Two years ago, FTX was one of the largest cryptocurrency trading platforms in the world. Its beginning was promising, but behind the scenes, a very big game was being played on the market.$BNB


The story:
FTX would sometimes open huge positions on cryptocurrencies, for example, a bullish position 🟢, and start buying large quantities of a certain coin. As a result of the large purchase, the price would automatically rise because the market reacted to the volume of demand. After the price rises and attracts other investors, FTX opens a selling position 🟥 and sells the quantity it previously bought at a higher price, thus making a significant profit at the expense of other investors who entered at the wrong moment.
Revealing manipulation:
The risks revealed themselves when CZ (Changpeng Zhao), the founder of Binance, noticed discrepancies in the market and the volume of FTX trades, and stated that the platform was manipulating the market, which helped expose the crisis before the complete collapse.
Result:
Investors lost their money 💸
The platform collapsed suddenly due to a lack of liquidity and internal manipulation.

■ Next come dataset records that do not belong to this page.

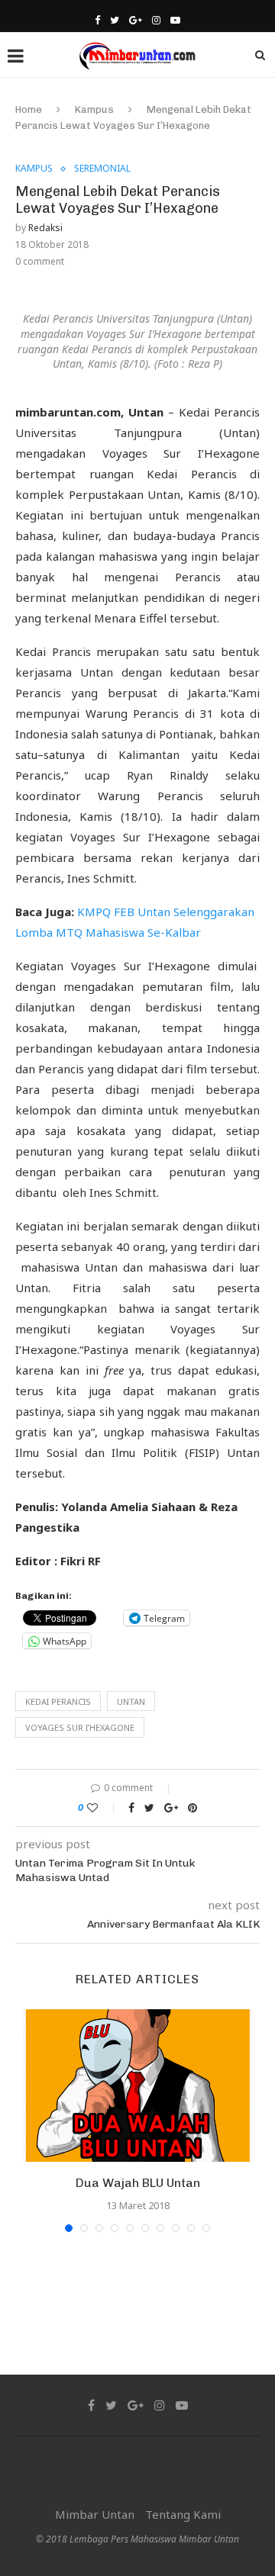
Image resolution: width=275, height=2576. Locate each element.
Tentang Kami (183, 2514)
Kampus (94, 109)
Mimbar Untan (94, 2514)
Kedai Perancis (58, 1701)
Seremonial (102, 168)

Its founder was accused of fraud and money laundering.
The lesson for investors today:
Even if the platform is big like Binance or others, you must be aware of the volume of trades and their impact on the market.
Diversify your investments.
Monitor transparency and financial data.
Do not rely entirely on any platform.
💡 The digital market is full of opportunities, but it is also full of hidden risks. Learn from the story of FTX before any investment step.